→ **Objective**
Switch "start button" to "search button" in the listing lines between the line holding "is (581, 1033)." and the line holding "I want to click on the slider", inclusive, and reproduce only those lines with nothing else altered.

→ **Saved data entries**
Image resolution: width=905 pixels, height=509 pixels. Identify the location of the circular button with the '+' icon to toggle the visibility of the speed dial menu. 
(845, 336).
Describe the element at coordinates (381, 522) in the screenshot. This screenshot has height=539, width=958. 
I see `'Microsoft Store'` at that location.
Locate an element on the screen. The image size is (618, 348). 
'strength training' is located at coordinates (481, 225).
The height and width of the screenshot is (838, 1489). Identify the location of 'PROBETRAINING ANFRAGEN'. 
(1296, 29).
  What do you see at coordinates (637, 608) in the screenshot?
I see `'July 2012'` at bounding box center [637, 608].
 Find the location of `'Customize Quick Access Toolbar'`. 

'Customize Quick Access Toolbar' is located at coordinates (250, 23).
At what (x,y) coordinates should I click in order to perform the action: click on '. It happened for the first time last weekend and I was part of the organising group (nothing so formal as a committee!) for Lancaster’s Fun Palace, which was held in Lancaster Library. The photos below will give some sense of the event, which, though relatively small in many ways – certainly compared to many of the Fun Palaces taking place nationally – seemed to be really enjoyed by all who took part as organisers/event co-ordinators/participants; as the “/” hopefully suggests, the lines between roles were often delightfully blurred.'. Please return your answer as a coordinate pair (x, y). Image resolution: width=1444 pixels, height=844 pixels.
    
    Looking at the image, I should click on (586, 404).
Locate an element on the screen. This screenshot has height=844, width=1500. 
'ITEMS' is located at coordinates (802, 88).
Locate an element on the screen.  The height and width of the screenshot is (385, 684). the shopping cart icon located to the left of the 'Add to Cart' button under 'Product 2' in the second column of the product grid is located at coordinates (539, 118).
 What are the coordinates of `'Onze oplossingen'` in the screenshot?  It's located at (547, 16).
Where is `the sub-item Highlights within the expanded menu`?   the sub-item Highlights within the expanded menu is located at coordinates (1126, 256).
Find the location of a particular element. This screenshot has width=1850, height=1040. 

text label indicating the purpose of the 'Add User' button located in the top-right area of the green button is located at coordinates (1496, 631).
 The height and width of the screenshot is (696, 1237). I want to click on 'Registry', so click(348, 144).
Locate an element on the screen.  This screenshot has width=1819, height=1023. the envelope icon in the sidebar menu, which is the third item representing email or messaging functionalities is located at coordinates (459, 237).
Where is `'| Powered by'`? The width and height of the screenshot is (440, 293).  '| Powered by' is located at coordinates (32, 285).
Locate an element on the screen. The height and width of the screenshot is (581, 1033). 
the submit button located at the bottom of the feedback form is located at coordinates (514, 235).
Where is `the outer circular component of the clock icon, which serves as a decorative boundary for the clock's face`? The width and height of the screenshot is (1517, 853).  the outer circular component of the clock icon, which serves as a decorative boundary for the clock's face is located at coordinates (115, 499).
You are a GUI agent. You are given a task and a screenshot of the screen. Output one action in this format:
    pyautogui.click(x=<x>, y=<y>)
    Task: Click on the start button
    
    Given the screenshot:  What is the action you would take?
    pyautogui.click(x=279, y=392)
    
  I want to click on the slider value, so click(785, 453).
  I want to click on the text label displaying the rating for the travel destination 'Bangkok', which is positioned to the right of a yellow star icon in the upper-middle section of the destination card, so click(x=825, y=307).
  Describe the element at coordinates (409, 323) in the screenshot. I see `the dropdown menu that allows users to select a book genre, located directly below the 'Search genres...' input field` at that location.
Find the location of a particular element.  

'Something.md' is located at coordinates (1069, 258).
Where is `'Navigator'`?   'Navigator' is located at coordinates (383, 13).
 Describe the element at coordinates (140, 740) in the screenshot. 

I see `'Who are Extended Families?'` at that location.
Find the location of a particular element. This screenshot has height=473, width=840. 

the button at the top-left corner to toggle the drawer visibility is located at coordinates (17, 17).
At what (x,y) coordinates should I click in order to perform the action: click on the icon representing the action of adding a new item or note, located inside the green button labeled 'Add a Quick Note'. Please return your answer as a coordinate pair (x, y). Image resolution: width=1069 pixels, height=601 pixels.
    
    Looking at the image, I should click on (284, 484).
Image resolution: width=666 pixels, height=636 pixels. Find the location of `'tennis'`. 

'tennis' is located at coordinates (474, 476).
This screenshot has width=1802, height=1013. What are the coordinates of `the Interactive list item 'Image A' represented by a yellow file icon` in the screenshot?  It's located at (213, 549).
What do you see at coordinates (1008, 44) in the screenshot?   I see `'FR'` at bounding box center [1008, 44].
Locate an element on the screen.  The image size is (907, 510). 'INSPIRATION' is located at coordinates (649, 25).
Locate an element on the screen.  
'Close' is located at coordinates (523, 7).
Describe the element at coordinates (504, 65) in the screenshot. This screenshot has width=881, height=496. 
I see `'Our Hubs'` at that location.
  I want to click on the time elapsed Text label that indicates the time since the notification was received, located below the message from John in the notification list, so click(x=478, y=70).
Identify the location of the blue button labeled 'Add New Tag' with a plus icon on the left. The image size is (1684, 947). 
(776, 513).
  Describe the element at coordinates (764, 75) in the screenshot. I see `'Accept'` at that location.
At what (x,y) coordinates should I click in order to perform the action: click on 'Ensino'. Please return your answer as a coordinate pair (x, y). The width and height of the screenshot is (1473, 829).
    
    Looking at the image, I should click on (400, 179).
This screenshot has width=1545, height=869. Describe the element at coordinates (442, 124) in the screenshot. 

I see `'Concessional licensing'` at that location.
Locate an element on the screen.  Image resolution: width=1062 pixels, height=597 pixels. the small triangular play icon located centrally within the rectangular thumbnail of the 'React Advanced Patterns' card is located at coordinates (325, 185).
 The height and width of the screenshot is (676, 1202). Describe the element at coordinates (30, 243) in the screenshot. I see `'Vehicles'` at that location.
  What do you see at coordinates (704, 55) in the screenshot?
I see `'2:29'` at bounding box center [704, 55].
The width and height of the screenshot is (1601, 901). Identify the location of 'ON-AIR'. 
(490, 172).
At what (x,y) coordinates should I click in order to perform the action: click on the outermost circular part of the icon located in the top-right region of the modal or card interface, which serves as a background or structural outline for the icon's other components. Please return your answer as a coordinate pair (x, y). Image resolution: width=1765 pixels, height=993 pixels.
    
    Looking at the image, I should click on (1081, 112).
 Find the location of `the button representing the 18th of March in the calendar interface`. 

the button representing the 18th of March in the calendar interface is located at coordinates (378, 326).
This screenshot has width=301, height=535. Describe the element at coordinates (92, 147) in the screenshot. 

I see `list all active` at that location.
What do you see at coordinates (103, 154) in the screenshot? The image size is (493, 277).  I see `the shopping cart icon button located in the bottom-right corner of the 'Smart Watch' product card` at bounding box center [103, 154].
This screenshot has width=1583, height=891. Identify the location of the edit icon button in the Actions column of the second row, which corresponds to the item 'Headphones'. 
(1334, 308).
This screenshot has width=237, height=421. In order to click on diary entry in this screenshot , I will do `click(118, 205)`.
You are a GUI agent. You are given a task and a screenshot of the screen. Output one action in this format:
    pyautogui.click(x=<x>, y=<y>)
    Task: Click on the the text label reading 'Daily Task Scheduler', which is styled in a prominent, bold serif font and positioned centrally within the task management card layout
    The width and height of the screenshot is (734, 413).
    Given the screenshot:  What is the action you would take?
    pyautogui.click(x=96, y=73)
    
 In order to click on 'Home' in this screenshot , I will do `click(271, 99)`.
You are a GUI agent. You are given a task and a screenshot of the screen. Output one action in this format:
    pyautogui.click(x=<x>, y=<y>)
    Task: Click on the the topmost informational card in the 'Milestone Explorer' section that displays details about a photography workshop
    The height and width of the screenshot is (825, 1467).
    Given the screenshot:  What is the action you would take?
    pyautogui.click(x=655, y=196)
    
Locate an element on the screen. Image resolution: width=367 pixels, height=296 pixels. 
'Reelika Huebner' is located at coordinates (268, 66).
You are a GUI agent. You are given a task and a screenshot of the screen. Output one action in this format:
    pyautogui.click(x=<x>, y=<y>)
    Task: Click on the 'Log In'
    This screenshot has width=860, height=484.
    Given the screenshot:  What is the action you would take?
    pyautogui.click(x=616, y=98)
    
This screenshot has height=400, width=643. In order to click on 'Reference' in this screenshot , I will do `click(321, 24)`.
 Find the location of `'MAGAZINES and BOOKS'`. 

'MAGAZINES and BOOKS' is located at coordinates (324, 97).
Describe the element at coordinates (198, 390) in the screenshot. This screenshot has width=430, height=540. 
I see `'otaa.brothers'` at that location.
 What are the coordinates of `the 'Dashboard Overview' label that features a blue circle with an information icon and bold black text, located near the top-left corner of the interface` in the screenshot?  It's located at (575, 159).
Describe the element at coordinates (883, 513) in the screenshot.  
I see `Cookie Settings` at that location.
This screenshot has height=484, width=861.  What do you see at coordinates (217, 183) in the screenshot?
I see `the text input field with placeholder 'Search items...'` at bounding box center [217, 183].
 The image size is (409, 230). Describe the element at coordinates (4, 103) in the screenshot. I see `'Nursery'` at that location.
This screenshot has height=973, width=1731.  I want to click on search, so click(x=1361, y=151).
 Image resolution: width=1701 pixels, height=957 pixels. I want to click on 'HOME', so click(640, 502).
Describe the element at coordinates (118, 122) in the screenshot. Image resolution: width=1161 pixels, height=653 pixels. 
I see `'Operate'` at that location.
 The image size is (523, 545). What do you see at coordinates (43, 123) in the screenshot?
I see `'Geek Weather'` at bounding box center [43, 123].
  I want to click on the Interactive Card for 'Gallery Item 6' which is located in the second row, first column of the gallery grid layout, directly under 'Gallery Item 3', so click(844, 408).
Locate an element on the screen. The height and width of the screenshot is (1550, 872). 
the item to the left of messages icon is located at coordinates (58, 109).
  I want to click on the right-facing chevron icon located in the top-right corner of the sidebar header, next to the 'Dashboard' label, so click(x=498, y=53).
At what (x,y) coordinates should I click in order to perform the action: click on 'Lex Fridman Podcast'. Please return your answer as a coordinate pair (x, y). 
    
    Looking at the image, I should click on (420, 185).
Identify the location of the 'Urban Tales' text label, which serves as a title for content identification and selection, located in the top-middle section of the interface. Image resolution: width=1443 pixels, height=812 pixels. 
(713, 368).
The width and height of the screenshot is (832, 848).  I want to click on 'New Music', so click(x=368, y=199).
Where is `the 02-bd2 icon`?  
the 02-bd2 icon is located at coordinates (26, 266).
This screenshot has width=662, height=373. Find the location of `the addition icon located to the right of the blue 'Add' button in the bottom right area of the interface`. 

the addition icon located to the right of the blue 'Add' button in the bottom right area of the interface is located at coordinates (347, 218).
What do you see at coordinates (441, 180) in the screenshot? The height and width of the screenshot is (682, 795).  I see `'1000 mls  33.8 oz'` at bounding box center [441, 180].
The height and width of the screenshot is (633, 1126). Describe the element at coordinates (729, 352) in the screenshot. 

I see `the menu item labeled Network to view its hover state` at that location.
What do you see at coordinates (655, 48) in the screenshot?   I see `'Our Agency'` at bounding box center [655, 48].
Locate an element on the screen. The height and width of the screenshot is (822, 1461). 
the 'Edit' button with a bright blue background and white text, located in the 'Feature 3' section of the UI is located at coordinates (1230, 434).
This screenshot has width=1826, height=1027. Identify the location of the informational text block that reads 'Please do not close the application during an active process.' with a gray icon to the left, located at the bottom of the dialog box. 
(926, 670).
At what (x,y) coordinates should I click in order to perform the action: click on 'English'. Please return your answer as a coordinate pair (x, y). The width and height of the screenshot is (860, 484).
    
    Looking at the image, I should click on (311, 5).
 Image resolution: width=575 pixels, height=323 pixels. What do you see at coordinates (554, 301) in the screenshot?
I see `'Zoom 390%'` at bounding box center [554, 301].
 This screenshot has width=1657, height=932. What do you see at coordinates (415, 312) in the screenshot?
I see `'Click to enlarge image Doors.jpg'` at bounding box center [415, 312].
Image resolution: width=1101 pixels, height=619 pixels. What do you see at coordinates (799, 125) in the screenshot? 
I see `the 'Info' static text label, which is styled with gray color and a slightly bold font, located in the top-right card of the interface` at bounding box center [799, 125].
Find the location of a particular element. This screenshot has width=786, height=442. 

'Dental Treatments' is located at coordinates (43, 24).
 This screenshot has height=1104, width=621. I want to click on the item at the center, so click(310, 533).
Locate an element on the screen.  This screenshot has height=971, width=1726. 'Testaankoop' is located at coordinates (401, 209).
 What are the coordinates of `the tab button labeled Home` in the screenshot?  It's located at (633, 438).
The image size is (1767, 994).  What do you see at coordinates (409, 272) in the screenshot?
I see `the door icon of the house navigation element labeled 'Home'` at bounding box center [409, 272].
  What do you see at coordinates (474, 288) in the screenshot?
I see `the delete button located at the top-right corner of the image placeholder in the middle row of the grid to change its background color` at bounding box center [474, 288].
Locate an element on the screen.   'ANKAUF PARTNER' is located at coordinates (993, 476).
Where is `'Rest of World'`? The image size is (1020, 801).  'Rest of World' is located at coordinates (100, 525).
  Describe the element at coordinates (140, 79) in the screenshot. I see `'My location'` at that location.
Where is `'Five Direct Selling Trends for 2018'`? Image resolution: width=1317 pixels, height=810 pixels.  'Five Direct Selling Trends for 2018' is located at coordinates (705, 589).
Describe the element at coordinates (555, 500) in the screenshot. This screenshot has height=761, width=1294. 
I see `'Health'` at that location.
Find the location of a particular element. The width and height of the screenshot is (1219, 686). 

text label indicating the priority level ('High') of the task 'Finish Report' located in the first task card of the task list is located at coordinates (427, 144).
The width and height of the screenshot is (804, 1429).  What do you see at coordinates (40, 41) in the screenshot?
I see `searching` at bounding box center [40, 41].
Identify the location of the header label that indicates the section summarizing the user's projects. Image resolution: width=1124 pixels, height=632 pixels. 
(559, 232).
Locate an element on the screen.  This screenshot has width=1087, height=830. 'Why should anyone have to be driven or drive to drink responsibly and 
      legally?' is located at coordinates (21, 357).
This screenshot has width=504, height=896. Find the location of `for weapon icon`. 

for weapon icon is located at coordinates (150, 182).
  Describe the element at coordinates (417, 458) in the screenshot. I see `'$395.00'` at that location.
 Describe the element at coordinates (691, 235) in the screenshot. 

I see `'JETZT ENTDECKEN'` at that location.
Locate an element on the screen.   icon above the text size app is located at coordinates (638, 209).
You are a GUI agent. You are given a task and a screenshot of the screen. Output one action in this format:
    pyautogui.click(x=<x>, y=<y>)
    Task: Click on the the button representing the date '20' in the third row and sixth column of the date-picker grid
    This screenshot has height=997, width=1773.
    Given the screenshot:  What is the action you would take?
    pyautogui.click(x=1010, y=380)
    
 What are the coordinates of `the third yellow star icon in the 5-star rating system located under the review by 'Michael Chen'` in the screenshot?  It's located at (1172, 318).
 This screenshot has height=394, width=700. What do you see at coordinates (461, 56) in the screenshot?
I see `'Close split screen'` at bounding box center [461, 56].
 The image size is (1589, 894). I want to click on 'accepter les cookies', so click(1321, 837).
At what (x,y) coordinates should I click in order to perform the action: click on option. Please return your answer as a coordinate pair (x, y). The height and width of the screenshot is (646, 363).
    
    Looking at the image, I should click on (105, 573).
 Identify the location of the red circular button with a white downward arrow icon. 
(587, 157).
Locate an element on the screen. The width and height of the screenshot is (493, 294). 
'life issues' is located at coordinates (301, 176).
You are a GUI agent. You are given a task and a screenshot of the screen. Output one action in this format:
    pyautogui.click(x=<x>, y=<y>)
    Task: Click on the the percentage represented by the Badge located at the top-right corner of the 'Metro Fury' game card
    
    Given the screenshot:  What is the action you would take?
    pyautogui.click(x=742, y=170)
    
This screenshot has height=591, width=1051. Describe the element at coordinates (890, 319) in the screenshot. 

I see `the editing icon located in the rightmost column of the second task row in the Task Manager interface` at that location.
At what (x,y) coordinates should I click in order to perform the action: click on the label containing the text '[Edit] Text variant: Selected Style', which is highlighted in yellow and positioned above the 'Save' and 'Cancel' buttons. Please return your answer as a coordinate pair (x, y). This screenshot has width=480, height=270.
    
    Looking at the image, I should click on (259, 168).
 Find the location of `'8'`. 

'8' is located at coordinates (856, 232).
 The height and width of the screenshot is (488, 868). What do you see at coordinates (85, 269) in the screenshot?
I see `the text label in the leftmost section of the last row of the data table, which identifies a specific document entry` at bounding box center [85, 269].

→ **Finished task**
Locate an element on the screen. The height and width of the screenshot is (581, 1033). 
the submit button located at the bottom of the feedback form is located at coordinates (514, 235).
Where is `the outer circular component of the clock icon, which serves as a decorative boundary for the clock's face`? The width and height of the screenshot is (1517, 853).  the outer circular component of the clock icon, which serves as a decorative boundary for the clock's face is located at coordinates (115, 499).
You are a GUI agent. You are given a task and a screenshot of the screen. Output one action in this format:
    pyautogui.click(x=<x>, y=<y>)
    Task: Click on the search button
    
    Given the screenshot:  What is the action you would take?
    pyautogui.click(x=279, y=392)
    
  I want to click on the slider value, so click(785, 453).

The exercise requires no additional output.